The controversial Acme-designed redevelopment of the grade II-listed station had been scheduled for a planning committee hearing next month but this may now not take place until the spring.
It is understood the delay has been caused partly by the size and complexity of the application and the time it is taking for planning officers to work through the nearly 800 documents attached to it, which include hundreds of representations from consultees.
The plans have also amassed more than 2,100 objections from members of the public, nearly as many as the 2,315 objections received by an earlier version of the scheme designed by Herzog & de Meuron.
However, Acme’s proposals for the site, which were submitted in April, have been far more successful in garnering public backing with over 1,000 letters of support attached to the application compared to just 29 for the Herzog & de Meuron scheme.
It has also had a milder response from Historic England, which has called Acme’s plans a “significant improvement” over the previous scheme, which was being worked up with Network Rail’s former development partner Sellar before it was scrapped last year.

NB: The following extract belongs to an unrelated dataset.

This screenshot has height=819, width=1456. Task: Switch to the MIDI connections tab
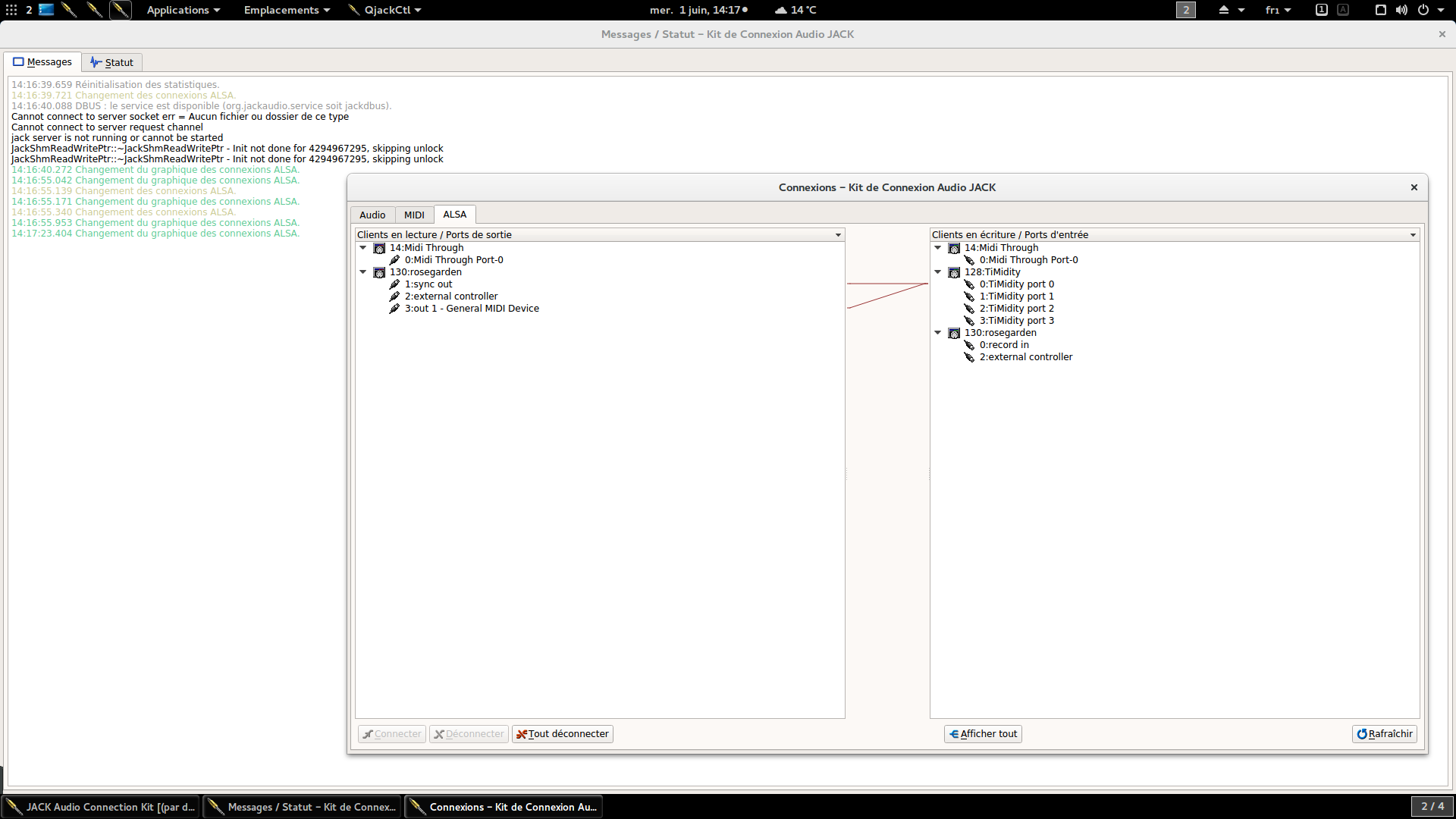414,215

Acme is proposing the construction of an 11-storey office block above the station’s trainshed as an alternative to Herzog & de Meuron’s larger £1.5bn proposal for a controversial 17-storey block which would have been cantilevered over the trainshed and the adjacent grade II*-listed Andaz hotel.
The project team includes Aecom on engineering and transport, Certo as project manager, Newmark, previously known as Gerald Eve, on planning, Gleeds as cost manager, Donald Insall Associates on heritage and townscape, GIA on daylight and sunlight and SLA as landscape architect.